Peut-être que certains diront que l'UBS cherche ainsi à redorer son blason à bon compte... vraiment? L'hypothèse est séduisante: la banque de Marcel Ospel a connu de durs revers aux Etats-Unis il y a un an ou deux (voir le livre de Myret Zaki), et elle doit s'en remettre. Il est cependant possible de considérer aussi que le personnel qu'elle a engagé est un peu à la ramasse dès qu'il s'agit de s'habiller pour faire face à la clientèle. Les conseils prodigués par le dress code litigieux relèvent en effet, le plus souvent, du bon sens ou de règles assez communément acceptées, même si c'est dans le milieu dandy. Des exemples? La cravate doit effleurer la boucle de la ceinture, c'est vrai - trop court, ça fait clown, et trop long, on s'encouble dedans. Quant aux chaussures bien entretenues, c'est une règle admise depuis que Baden-Powell a recommandé à tous les scouts du monde de regarder les chaussures de leur interlocuteur parce que leur état est révélateur - sans compter qu'en changer chaque jour permet de les ménager, Georges Flipo dixit, entre autres... D'autres choses relèvent du bon sens, par exemple l'utilisation de sous-vêtements de couleur discrète (chair?) en dessous d'un chemisier blanc. Oui, un soutien-gorge sous un chemisier blanc, ça peut se voir (de même qu'un T-Shirt blanc à motifs noirs). Et non, tout le monde, dans le tout-venant de la clientèle, n'est pas enclin à trouver ça de bon goût... et puis, Messieurs, gardons les chemisettes à manches courtes pour nos barbecues - et laissons aux fonctionnaires bernois l'art impossible de les assortir à des cravates. Depuis Georges Courteline, nous savons, n'est-ce pas (hé hé!), que la peau du bras ne doit pas toucher la doublure de la veste du costume...

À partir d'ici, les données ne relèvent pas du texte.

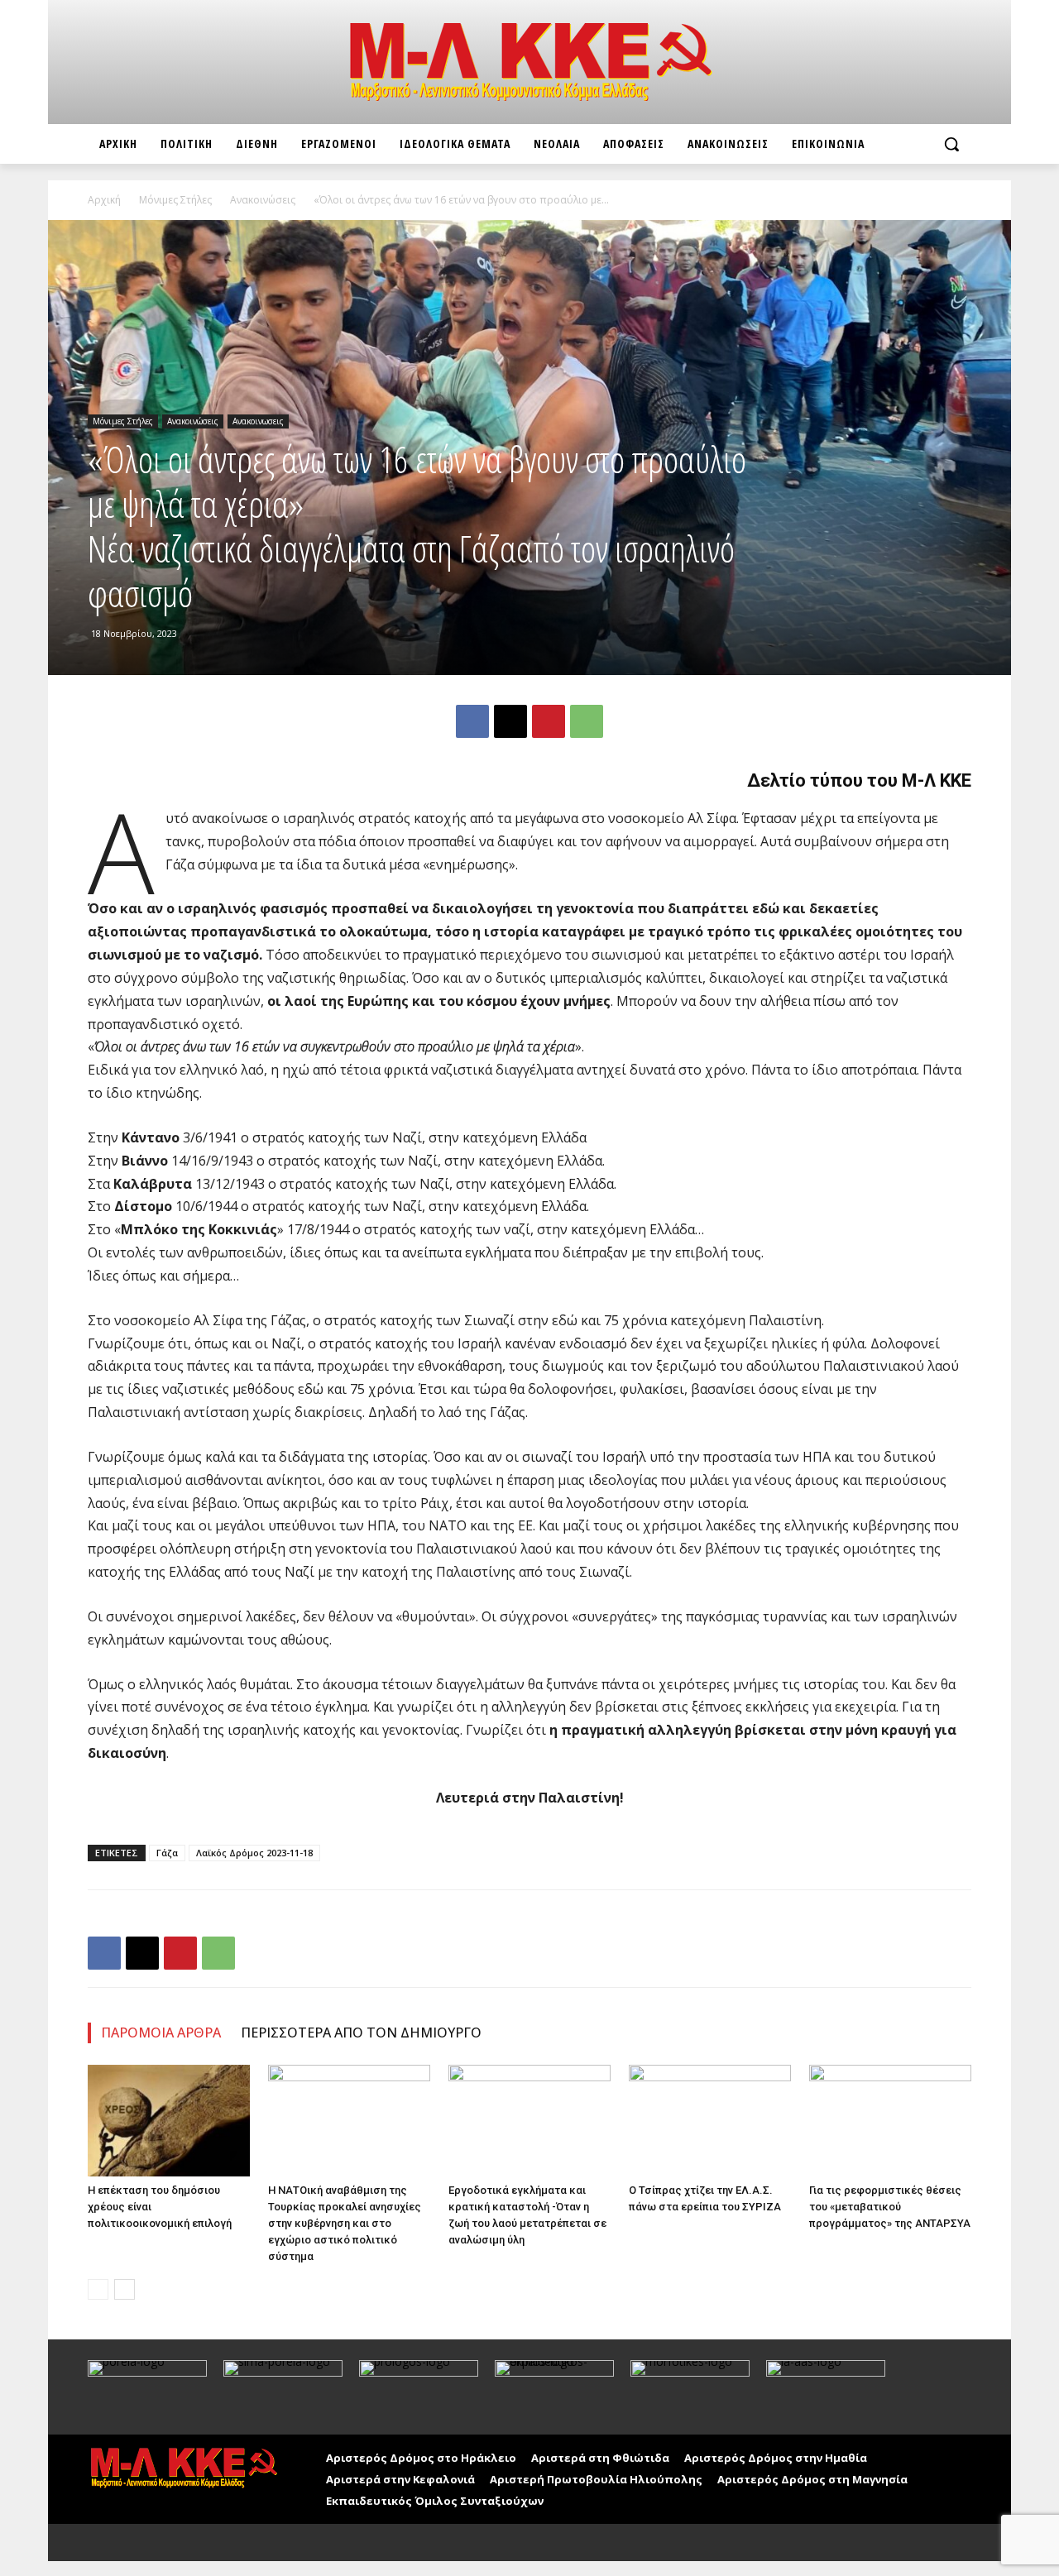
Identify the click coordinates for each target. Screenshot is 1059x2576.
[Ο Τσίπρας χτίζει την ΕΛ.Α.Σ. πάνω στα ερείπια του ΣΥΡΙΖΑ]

Contraignant à mauvais escient, alors? Je ne le crois pas; j'ai plutôt l'impression que la banque en question, certes pressée de redorer son blason, a cherché à définir, sur une quarantaine de pages, la tenue que le personnel en contact avec la clientèle doit arborer pour assurer que tout se passe bien d'un point de vue commercial. A ce titre, rien à redire - l'établissement, soucieux de son image comme tant d'autres, a fait son travail. Tout au plus peut-on compléter, avec l'article du journal "La Liberté", que tout n'est pas forcément à la portée financière d'un employé de banque... et qu'UBS serait bien inspirée de donner, si ce n'est déjà fait, un coup de pouce financier à ses collaboratrices et collaborateurs pour qu'ils assurent au guichet, que ce soit en portant un complet Zeglia, des chaussures Church's ou une cravate Marinella.
Au sujet de Silvio Berlusconi: Adrien Candiard, L'anomalie Berlusconi, Paris, Flammarion, 2003, p. 207 ss.